Richard Reeves

Presidents Are People, Too

DALLAS -- A few months ago, I agreed to talk at a program at the Sixth Floor Museum here, the building once called the Texas School Book Depository, the building from which Lee Harvey Oswald waited, on the sixth floor, with a rifle for the motorcade that carried President John F. Kennedy to Dealey Plaza on Nov. 22, 1963.

When the program of panels and presentations was sent to me a couple of weeks ago, I was surprised to see the title: "When Life Strikes the White House: Death, Scandal, Illness and the Responsibilities of a President." Reading that title, I thought, this is never going to work. I was wrong. The two days here provided some of the most interesting insights into American history that I have ever participated in -- and I have done more of this kind of thing than I care to remember.

The program was sponsored by the museum, three centers at Southern Methodist University and the George W. Bush Presidential Library on the SMU campus. Panels of presidential scholars from around the country -- too many to name here -- argued persuasively that there was a historic link between the physical and mental health of leaders that has had a significant, sometimes very significant, affect on their decision-making.

The program summary said it well:

"Americans demand much from their presidents. ... Yet they are also human, and sometimes, life strikes even the White House. Death can touch their family. They can fall ill. Their personal judgment can lapse. Everyday citizens typically ride out in privacy such personal trials. A president does not have that option. They have a moral, legal and most profoundly ethical responsibility to their office no matter what might be occurring in their private life. Indeed, at crucial points in the annals of the presidency, personal crises have affected a president's ability to lead, and even altered the nation's course."

I had to do a lot of homework for this one, which indicated deception and lying by presidents, almost from the beginning of the Republic, about their health. The most obvious example, I think, has to be the year and a half his wife and personal physician deliberately and aggressively misled the nation after President Woodrow Wilson had a stroke in 1919 while touring the country promoting American membership in the League of Nations.

The argument can be made, and was at this program, that Wilson's failure to relinquish the presidency could be said to have doomed the League. There was a lot of politics in Washington when the Senate refused to ratify the Versailles Treaty ending World War I, but the question remains: Could the League, with a strong American presence, have prevented World War II?

We now know that President Kennedy, his family, his friends and his aides lied and lied over the years about his fragile health. The man looked like a god, but he was sick and in pain almost every day of his life. Dr. David Owen, a neurologist and former foreign minister of Great Britain, in his 2008 book, "In Sickness and in Power," argues that the difference in President Kennedy's actions in the 1961 Bay of Pigs invasion and the missile crisis of October of 1962, was that his health was significantly better because of physical therapy in 1962, compared with 1961, when he was being pumped up with adrenalin and procaine shots.

In another Kennedy example, David Blumenthal and James A. Marone, in their 2009 book, "The Heart of Power," state Kennedy's support of universal health care (later called Medicare) was not a political move, but a reaction to the stroke that disabled his father, Joseph P. Kennedy.

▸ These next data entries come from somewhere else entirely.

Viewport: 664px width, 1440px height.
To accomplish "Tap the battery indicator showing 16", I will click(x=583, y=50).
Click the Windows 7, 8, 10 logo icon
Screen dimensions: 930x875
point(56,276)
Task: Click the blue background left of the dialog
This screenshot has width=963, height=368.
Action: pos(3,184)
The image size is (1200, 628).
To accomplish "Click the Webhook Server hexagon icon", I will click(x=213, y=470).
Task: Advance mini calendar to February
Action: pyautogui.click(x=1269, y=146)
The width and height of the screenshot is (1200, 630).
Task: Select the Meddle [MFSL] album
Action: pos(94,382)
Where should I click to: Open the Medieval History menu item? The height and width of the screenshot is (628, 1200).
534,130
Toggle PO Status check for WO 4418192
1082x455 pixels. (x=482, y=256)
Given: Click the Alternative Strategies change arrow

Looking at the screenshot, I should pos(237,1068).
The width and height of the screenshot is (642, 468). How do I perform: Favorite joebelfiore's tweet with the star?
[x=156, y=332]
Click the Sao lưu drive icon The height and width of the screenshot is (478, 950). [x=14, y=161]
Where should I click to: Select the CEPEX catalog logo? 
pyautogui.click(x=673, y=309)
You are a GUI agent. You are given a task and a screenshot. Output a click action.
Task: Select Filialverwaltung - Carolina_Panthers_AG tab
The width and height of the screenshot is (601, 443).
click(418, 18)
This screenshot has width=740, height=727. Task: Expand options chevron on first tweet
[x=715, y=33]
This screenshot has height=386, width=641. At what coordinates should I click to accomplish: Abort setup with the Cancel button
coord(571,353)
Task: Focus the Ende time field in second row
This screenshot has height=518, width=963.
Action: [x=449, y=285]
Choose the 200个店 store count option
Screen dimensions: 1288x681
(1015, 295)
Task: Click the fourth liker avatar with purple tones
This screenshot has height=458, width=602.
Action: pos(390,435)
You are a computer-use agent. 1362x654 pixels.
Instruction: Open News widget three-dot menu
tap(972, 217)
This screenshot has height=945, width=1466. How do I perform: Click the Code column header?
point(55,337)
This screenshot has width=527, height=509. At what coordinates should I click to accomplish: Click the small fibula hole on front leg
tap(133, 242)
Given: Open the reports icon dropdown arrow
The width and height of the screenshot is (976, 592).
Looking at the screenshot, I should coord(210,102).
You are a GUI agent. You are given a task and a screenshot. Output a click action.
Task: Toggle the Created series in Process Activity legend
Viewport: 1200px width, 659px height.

Some of the information on this subject is almost terrifying, beginning with the fact that Dr. Owen concludes that two important presidents, Theodore Roosevelt and Lyndon Johnson, were suffering from bipolar disorder. Depression was the name of the game, at least for me, in Dallas. The secrecy and lying about presidential health was depressing; more depressing was evidence that almost every American president, most notably Abraham Lincoln, suffered from severe and repeated depression.

And why not? They were human. Wives and children and parents died, cancer and heart disease struck -- and they reacted the way most of us have or would. There was much, much more, some of it amazing, but this story can't be told in a column. A book will published about the Texas program. It will be impossible to put it down without gaining a new understanding about the rigors of leadership.